##### Provided records

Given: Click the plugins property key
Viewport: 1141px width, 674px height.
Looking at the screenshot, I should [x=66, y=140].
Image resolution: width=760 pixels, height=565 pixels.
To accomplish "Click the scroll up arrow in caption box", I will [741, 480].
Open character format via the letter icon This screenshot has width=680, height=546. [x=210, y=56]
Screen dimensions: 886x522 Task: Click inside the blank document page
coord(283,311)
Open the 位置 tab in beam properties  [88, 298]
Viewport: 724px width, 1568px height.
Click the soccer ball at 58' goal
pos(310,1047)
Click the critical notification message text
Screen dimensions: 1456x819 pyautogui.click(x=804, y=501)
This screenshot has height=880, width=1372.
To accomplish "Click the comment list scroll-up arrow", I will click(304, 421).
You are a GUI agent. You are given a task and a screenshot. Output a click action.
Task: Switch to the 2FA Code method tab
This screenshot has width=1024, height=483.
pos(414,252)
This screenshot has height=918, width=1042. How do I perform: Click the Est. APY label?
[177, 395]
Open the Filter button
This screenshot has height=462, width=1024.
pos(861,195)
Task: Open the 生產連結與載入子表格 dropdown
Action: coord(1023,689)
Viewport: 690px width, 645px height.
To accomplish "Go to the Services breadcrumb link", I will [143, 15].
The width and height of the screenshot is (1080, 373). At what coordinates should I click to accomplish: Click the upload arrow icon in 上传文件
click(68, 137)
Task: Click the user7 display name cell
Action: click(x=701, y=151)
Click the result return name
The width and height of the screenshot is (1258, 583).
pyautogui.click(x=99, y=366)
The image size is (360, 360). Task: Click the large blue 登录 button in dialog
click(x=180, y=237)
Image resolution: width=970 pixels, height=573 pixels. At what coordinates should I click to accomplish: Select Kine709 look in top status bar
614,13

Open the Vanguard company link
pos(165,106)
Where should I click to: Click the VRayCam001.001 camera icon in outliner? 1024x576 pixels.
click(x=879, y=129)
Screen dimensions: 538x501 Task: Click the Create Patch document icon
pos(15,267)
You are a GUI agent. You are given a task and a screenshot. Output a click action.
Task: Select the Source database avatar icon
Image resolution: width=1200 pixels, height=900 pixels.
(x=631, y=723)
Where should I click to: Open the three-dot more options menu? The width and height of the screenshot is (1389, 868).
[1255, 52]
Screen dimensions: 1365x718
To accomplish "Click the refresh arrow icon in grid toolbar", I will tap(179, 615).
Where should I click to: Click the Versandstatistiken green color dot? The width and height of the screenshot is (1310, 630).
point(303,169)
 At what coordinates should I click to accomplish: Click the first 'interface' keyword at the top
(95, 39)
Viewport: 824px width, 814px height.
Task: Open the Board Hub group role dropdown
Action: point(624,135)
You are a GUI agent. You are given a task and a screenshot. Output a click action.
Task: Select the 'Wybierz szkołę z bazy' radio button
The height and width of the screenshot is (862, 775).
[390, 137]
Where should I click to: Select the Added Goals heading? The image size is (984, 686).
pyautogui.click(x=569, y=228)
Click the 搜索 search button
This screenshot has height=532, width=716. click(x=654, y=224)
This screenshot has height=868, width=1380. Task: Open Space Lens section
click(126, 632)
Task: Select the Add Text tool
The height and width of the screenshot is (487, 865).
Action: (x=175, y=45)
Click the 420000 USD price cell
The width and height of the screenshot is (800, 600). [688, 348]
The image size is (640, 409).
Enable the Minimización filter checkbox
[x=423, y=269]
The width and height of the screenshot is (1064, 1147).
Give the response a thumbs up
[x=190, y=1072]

##########

> [What the task asks]:
Copy all lines from the material above that hold the word "scroll".

> [Completed task]:
To accomplish "Click the scroll up arrow in caption box", I will [741, 480].
To accomplish "Click the comment list scroll-up arrow", I will click(304, 421).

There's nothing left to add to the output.